• [Try it] Every word of the data below has to be copied faithfully.

• [Items listed in a dataset]
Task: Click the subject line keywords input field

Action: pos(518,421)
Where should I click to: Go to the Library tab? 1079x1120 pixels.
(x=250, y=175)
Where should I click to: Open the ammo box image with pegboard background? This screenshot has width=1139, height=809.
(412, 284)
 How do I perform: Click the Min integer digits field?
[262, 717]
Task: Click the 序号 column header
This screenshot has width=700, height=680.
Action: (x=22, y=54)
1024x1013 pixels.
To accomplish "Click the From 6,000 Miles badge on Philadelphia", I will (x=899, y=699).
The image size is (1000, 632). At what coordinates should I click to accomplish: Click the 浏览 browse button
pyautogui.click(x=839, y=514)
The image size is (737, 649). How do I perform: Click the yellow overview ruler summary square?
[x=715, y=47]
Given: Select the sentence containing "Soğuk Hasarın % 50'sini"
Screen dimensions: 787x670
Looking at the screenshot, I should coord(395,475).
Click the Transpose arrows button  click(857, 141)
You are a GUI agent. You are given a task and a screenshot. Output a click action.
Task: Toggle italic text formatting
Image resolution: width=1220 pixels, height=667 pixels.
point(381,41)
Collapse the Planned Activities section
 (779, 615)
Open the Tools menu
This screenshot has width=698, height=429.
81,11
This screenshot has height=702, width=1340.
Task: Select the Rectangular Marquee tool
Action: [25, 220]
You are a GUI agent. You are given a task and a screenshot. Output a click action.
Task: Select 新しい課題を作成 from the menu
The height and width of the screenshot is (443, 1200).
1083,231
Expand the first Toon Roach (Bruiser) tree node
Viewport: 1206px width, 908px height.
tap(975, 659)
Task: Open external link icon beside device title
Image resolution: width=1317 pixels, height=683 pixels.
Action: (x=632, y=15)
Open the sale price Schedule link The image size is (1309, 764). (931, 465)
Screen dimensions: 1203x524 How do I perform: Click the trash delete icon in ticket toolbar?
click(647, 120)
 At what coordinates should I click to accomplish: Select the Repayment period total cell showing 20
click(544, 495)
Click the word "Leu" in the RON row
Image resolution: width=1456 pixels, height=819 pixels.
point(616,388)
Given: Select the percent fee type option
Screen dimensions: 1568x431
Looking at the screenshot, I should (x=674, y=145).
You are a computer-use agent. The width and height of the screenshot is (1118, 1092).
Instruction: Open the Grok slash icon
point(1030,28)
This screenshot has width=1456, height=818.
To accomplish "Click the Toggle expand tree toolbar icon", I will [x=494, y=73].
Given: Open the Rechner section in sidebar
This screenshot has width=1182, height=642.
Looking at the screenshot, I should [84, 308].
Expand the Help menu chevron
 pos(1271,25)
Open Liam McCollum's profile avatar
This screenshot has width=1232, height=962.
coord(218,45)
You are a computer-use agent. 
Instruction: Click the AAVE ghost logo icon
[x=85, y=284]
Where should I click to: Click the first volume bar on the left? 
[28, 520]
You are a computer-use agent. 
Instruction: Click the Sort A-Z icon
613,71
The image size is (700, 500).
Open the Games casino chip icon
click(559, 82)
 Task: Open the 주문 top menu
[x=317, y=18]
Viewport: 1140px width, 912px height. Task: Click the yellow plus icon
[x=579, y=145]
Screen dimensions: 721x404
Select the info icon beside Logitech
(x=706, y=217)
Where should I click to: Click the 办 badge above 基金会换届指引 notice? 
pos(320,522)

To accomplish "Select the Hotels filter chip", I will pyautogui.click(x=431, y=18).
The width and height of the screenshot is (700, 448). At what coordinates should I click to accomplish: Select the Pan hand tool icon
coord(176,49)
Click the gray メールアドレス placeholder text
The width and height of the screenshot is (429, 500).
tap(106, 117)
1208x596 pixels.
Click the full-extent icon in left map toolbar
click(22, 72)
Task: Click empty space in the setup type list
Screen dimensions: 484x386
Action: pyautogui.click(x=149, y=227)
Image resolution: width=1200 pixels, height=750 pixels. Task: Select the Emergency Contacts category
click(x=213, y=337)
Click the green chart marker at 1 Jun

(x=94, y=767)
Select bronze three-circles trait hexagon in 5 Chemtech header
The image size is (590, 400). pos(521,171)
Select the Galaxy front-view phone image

• [Finished exercise]
Task: Click the subject line keywords input field

Action: pos(518,421)
Where should I click to: Go to the Library tab? 1079x1120 pixels.
(x=250, y=175)
Where should I click to: Open the ammo box image with pegboard background? This screenshot has width=1139, height=809.
(412, 284)
 How do I perform: Click the Min integer digits field?
[262, 717]
Task: Click the 序号 column header
This screenshot has width=700, height=680.
Action: (x=22, y=54)
1024x1013 pixels.
To accomplish "Click the From 6,000 Miles badge on Philadelphia", I will (x=899, y=699).
The image size is (1000, 632). At what coordinates should I click to accomplish: Click the 浏览 browse button
pyautogui.click(x=839, y=514)
The image size is (737, 649). How do I perform: Click the yellow overview ruler summary square?
[x=715, y=47]
Given: Select the sentence containing "Soğuk Hasarın % 50'sini"
Screen dimensions: 787x670
Looking at the screenshot, I should coord(395,475).
Click the Transpose arrows button  click(857, 141)
You are a GUI agent. You are given a task and a screenshot. Output a click action.
Task: Toggle italic text formatting
Image resolution: width=1220 pixels, height=667 pixels.
point(381,41)
Collapse the Planned Activities section
 (779, 615)
Open the Tools menu
This screenshot has width=698, height=429.
81,11
This screenshot has height=702, width=1340.
Task: Select the Rectangular Marquee tool
Action: [25, 220]
You are a GUI agent. You are given a task and a screenshot. Output a click action.
Task: Select 新しい課題を作成 from the menu
The height and width of the screenshot is (443, 1200).
1083,231
Expand the first Toon Roach (Bruiser) tree node
Viewport: 1206px width, 908px height.
tap(975, 659)
Task: Open external link icon beside device title
Image resolution: width=1317 pixels, height=683 pixels.
Action: (x=632, y=15)
Open the sale price Schedule link The image size is (1309, 764). (931, 465)
Screen dimensions: 1203x524 How do I perform: Click the trash delete icon in ticket toolbar?
click(647, 120)
 At what coordinates should I click to accomplish: Select the Repayment period total cell showing 20
click(544, 495)
Click the word "Leu" in the RON row
Image resolution: width=1456 pixels, height=819 pixels.
point(616,388)
Given: Select the percent fee type option
Screen dimensions: 1568x431
Looking at the screenshot, I should (x=674, y=145).
You are a computer-use agent. The width and height of the screenshot is (1118, 1092).
Instruction: Open the Grok slash icon
point(1030,28)
This screenshot has width=1456, height=818.
To accomplish "Click the Toggle expand tree toolbar icon", I will [x=494, y=73].
Given: Open the Rechner section in sidebar
This screenshot has width=1182, height=642.
Looking at the screenshot, I should [84, 308].
Expand the Help menu chevron
 pos(1271,25)
Open Liam McCollum's profile avatar
This screenshot has width=1232, height=962.
coord(218,45)
You are a computer-use agent. 
Instruction: Click the AAVE ghost logo icon
[x=85, y=284]
Where should I click to: Click the first volume bar on the left? 
[28, 520]
You are a computer-use agent. 
Instruction: Click the Sort A-Z icon
613,71
The image size is (700, 500).
Open the Games casino chip icon
click(559, 82)
 Task: Open the 주문 top menu
[x=317, y=18]
Viewport: 1140px width, 912px height. Task: Click the yellow plus icon
[x=579, y=145]
Screen dimensions: 721x404
Select the info icon beside Logitech
(x=706, y=217)
Where should I click to: Click the 办 badge above 基金会换届指引 notice? 
pos(320,522)

To accomplish "Select the Hotels filter chip", I will pyautogui.click(x=431, y=18).
The width and height of the screenshot is (700, 448). At what coordinates should I click to accomplish: Select the Pan hand tool icon
coord(176,49)
Click the gray メールアドレス placeholder text
The width and height of the screenshot is (429, 500).
tap(106, 117)
1208x596 pixels.
Click the full-extent icon in left map toolbar
click(22, 72)
Task: Click empty space in the setup type list
Screen dimensions: 484x386
Action: pyautogui.click(x=149, y=227)
Image resolution: width=1200 pixels, height=750 pixels. Task: Select the Emergency Contacts category
click(x=213, y=337)
Click the green chart marker at 1 Jun

(x=94, y=767)
Select bronze three-circles trait hexagon in 5 Chemtech header
The image size is (590, 400). pos(521,171)
Select the Galaxy front-view phone image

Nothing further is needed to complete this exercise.